Number of B&NES secondary pupils being expelled is on the rise
The number of pupils being expelled from secondary schools in Bath and north east Somerset has increased five-fold over recent years.
Back in 2009/10 only four students were permanently excluded across the local authority area, but this went up to 20 in 2012/13 and the statistics suggest it is on the rise.
However, the number of temporary exclusions has significantly dropped, leading officers from Bath and North East Somerset Council to suggest schools are using “illegal exclusions” to get problem students off school grounds without officially recording it.
The report was published in response to questions from councillors about whether secondary schools converting to academies had led to an increase in exclusions.
One possible explanation for the rise in permanent exclusions is that previously schools have been fined £6,000 for each expelled pupil, to cover the cost of finding them another place.
But B&NES had no legal powers to impose this and back in 2010 one unnamed academy refused to pay, leading to a domino effect across all schools.
The report said: “This was a financial penalty to deter schools and to encourage them to manage pupil behaviour differently....

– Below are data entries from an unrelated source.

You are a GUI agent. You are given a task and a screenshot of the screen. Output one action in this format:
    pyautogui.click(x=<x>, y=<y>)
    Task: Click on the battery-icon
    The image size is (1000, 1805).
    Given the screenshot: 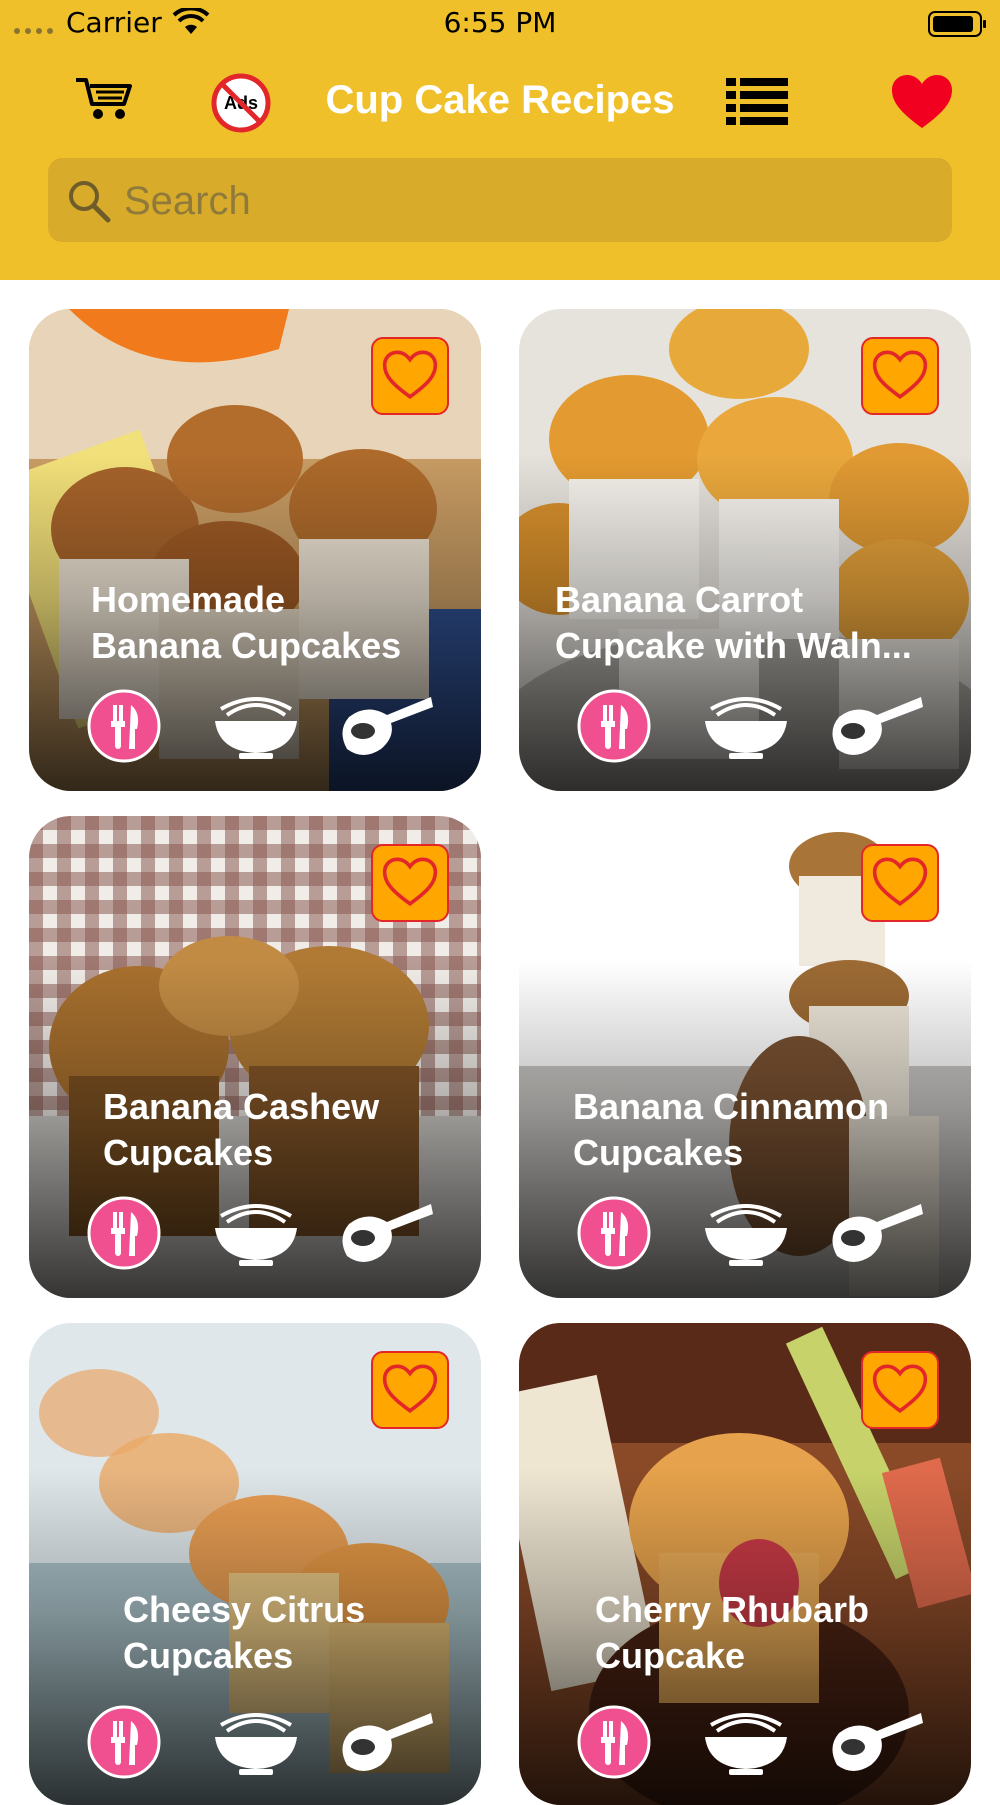 What is the action you would take?
    pyautogui.click(x=957, y=24)
    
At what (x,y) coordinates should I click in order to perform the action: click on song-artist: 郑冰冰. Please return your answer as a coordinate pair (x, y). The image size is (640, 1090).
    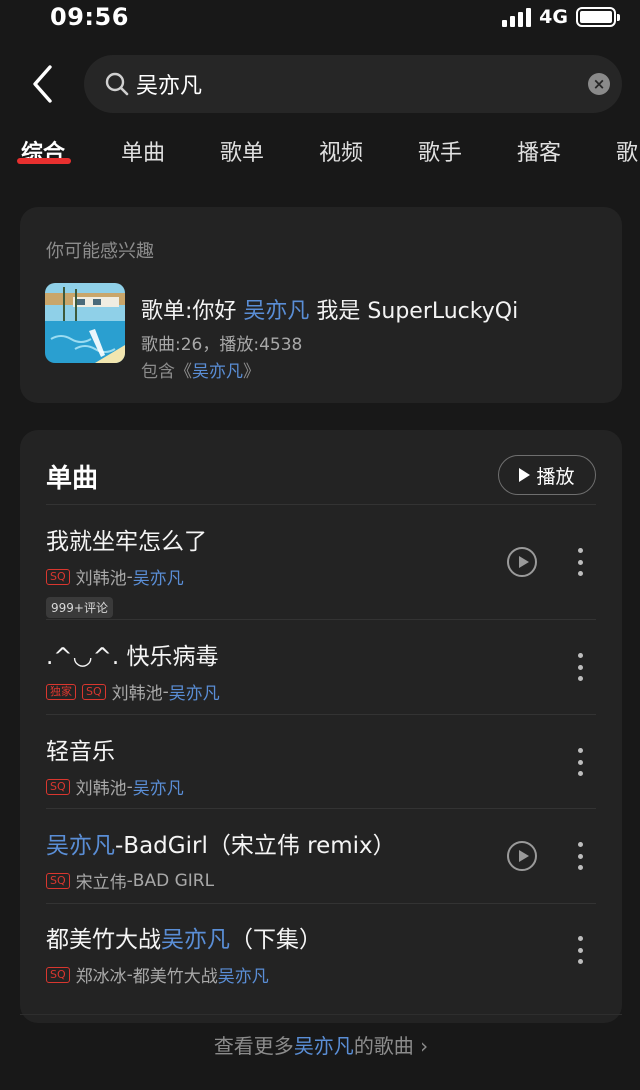
    Looking at the image, I should click on (101, 977).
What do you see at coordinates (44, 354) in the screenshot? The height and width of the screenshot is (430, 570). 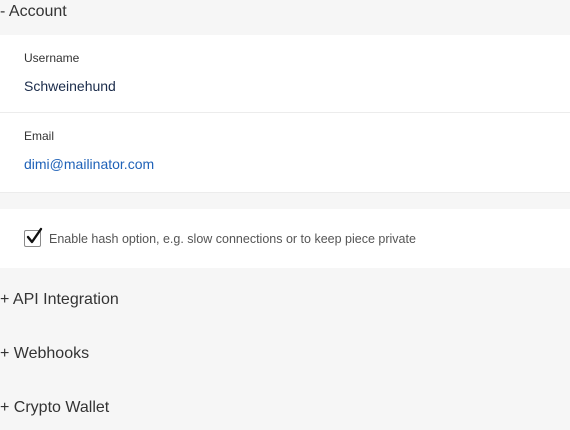 I see `section-webhooks-toggle: + Webhooks` at bounding box center [44, 354].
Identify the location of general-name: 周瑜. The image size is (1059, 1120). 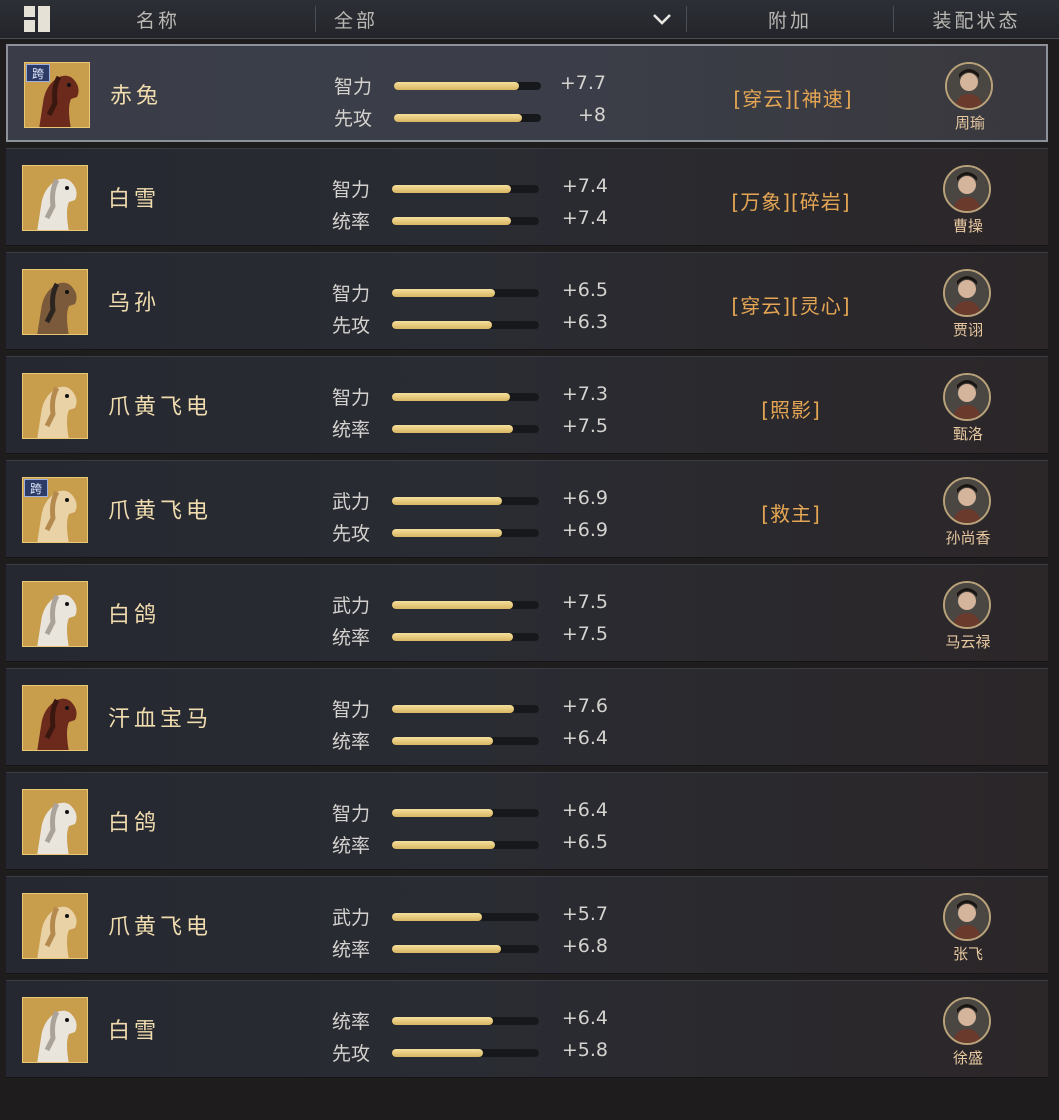
(970, 123).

“It could therefore be concluded that a lack of financial consequences when permanently excluding a child led to a rise in permanent exclusions, rather than the conversion to academy status.”
The issue of “illegal exclusions” is a national problem and the drop in recorded fixed-term exclusions in B&NES suggests it is a local problem as well.
Council officers said this was backed up by anecdotal evidence from schools and parents.
The report said: “In B&NES the data indicates that secondary schools may be underreporting fixed term exclusions.
“Informal or unofficial exclusions, such as sending pupils home to “cool off” are unlawful, regardless of whether they occur with the agreement of parents or carers.
“Any exclusion of a pupil, even for short periods of time, must be formally recorded.”
Speaking at an early years, children and youth policy, development and scrutiny panel meeting this week, B&NES Council’s strategic director of children’s services Ashley Ayre explained how the permanent exclusion system worked, with all primary and secondary schools, whether they were academies or not, being involved with panels to place excluded students in new schools.
He said it generally worked well, although he admitted that the cooperation of Bath secondary schools was not good.
“On the whole the primary panels work well and two out of the three secondary panels work well,” he said.
“I don’t think we can say the same for the Bath panel and it does take some time to place some children.”